▸ **Instructions to follow**: When the line containing "[2 Tier Window" appears in the entries below, begin printing there and stop after the line containing "Sofa Covers (28, 1886)"; print each of those lines exactly and no other line.

● ● ● ●

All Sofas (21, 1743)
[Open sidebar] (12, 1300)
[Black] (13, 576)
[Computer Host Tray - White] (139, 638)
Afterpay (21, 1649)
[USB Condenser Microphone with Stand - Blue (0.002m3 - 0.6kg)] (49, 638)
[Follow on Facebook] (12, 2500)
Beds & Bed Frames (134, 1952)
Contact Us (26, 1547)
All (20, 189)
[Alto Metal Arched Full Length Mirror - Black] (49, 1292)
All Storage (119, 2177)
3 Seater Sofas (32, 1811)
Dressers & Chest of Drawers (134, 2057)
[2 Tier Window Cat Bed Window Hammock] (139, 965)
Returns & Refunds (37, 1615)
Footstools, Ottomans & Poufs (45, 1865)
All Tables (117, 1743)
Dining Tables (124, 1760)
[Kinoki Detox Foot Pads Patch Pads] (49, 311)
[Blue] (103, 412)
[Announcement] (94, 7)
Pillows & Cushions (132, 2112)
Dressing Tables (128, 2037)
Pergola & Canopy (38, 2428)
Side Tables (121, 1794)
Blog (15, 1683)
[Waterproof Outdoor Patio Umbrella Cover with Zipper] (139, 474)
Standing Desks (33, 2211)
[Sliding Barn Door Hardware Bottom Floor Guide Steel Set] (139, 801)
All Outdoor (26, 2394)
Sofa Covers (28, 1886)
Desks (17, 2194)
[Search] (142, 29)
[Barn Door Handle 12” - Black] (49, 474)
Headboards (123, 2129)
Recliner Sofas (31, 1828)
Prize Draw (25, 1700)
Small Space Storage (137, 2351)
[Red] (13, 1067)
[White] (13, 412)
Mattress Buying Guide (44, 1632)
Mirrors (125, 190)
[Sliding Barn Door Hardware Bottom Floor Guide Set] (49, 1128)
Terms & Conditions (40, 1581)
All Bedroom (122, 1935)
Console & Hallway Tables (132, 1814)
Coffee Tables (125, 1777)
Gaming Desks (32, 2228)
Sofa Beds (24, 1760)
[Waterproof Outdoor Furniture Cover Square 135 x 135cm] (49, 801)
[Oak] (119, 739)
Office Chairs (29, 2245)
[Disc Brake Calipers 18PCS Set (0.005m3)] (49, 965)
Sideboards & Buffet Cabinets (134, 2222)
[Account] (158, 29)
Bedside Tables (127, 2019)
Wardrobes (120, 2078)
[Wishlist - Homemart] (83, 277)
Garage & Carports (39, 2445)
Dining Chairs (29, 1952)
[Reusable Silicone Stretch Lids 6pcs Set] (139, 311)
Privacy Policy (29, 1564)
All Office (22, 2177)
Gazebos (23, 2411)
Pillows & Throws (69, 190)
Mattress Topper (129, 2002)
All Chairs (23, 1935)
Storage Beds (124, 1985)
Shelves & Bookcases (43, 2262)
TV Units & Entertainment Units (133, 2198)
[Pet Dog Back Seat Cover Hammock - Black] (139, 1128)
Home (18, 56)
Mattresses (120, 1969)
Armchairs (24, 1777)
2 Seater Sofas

● ● ● ●

▸ **Response for this exercise**:
[2 Tier Window Cat Bed Window Hammock] (139, 965)
Returns & Refunds (37, 1615)
Footstools, Ottomans & Poufs (45, 1865)
All Tables (117, 1743)
Dining Tables (124, 1760)
[Kinoki Detox Foot Pads Patch Pads] (49, 311)
[Blue] (103, 412)
[Announcement] (94, 7)
Pillows & Cushions (132, 2112)
Dressing Tables (128, 2037)
Pergola & Canopy (38, 2428)
Side Tables (121, 1794)
Blog (15, 1683)
[Waterproof Outdoor Patio Umbrella Cover with Zipper] (139, 474)
Standing Desks (33, 2211)
[Sliding Barn Door Hardware Bottom Floor Guide Steel Set] (139, 801)
All Outdoor (26, 2394)
Sofa Covers (28, 1886)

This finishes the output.